A couple years back, before OurFaves had a public face, Eric Bernhard was here, arranging data, racing desk chairs, and tempting us all with a rotating assortment of sinful snacks as we worked all hours toward public launch. But Eric had a calling, and that calling was cuisine. Back in the winter of 2006, Eric left OurFaves and hit the road for Ottawa – destination: the illustrious Cordon Bleu cooking school.
We were sad to see him go, but as we toasted goodbye over tasty tapas, we pinky swore there’d at least be a dinner party to die for, once Eric was a true-blue (Bleu) chef.
Well, Eric’s back in town, with a CV boasting experiences such as cooking for Prime Minister Harper, and several other political notables, as well as flexing his culilnary muscle alongside some of Canada’s top chefs (Canoe anyone?). And last week, our taste buds delighted in the coming of that long-awaited dinner party. Eric amazed us with a menu crafted almost entirely out of local food offerings, from fave purveyors of quality edibles, and featuring some of our team’s own favourite flavours, selected in advance.
On the card? :
Black Hummus - made with black garbanzos! Which we ate with brown butter and homemade crostini...
and some delicious mimolette cheese - a fave of the chef
Then, a pear and parsnip soup with toasted corn nuts.
And next, a roasted red pepper goat cheese souffle quiche.
Donald samples the aroma of the squid ink pasta Eric had made fresh at St. Lawrence market. It was the delicious underpinning of...
this delectable concoction: sweetbreads, miso black cod, squid ink spaghetti, merlot gastrique, with Chinese 5-spice pecans
This dish made us very very happy. Oooohhh, they all did. This is just about when we started slipping into food coma territory. But we couldn't give up... there was more!
Like this amazing lamb dish, in progress in the kitchen.
Eric even made his own spicy formed lamb meat "sausages", from the same organic Ontario lamb shank, and wrapped them in phyllo. This guy is good people.
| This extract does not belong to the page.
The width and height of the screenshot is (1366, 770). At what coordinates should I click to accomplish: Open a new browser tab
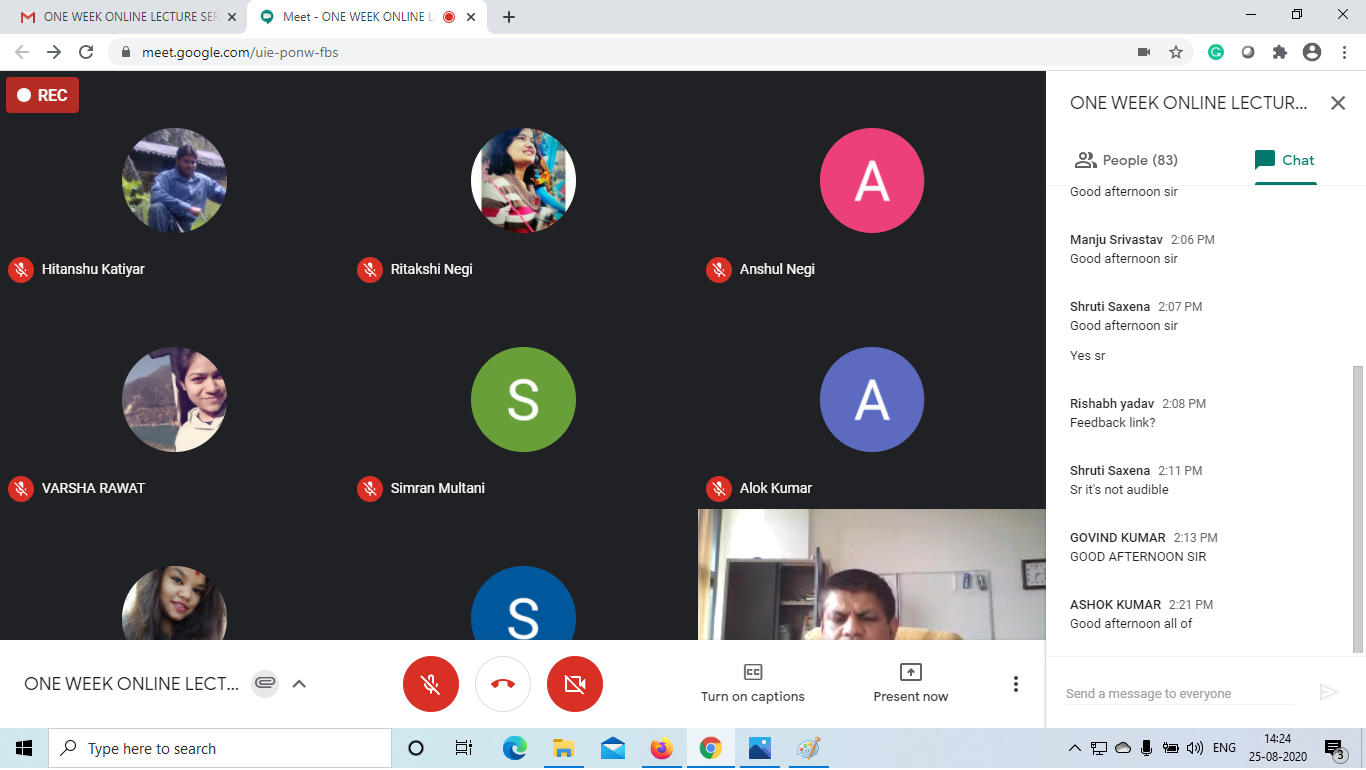(509, 17)
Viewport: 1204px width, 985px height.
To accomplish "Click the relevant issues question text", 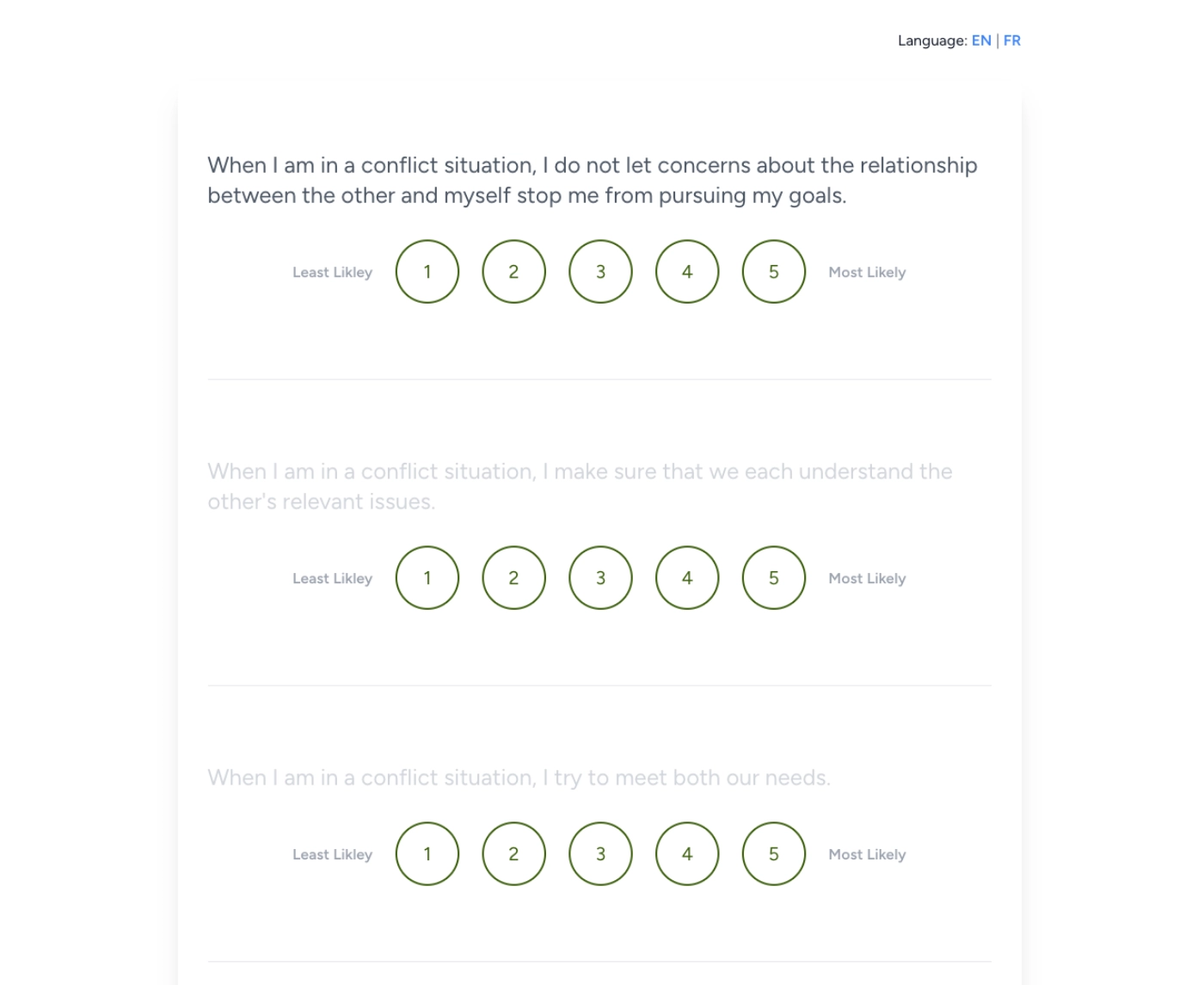I will coord(579,486).
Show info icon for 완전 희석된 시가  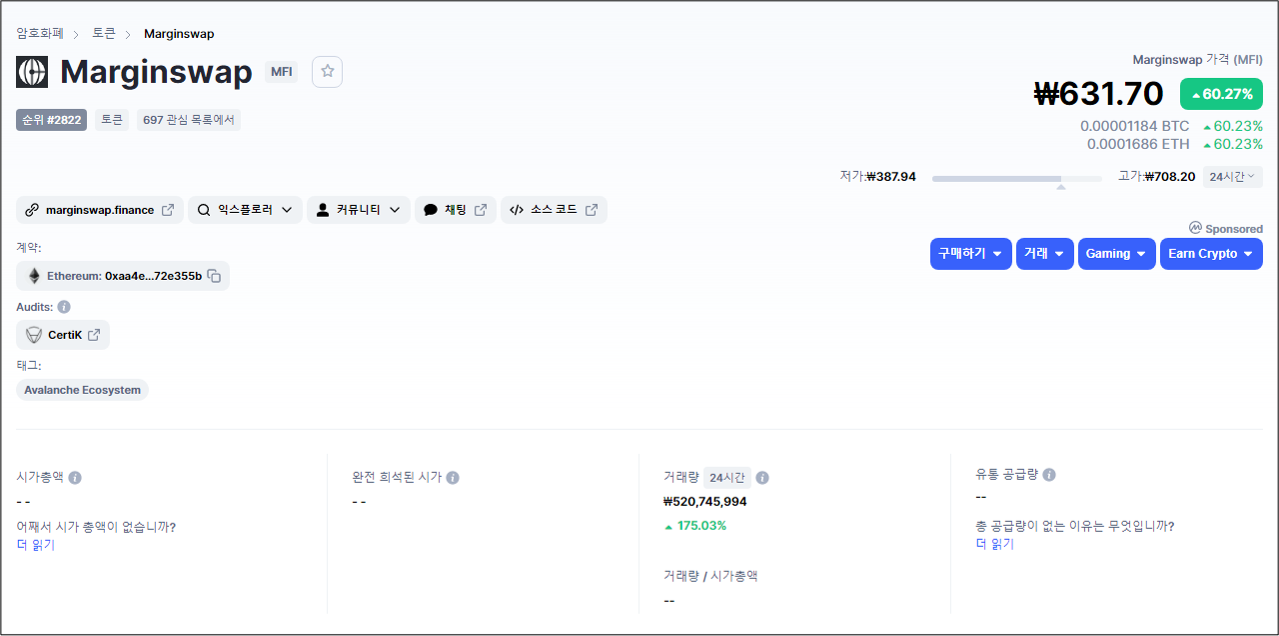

The finished product: American lamb shank, Moroccan lamb sausage in phyllo, red and white quinoa, red pepper-cilantro salad, mint oil, and crystallized ginger
Yay! Eric sits down for a minute! Here he is with Candice. Thanks Eric! Have some wine! We love you!
And, as a spectacular dessert offering: honey crème brule, peach, raspberry, and a crisp little plantain chip. Look at you Eric - all those levels! Those textures! Even though we have been eating for 3.5 hours straight at this point, it still hasn't worn off - pure profesh! Eric's a chef!
And this, and the amazing meal, we celebrate with a little gift giving. 6 courses of elegant eats is something! Thanks Eric!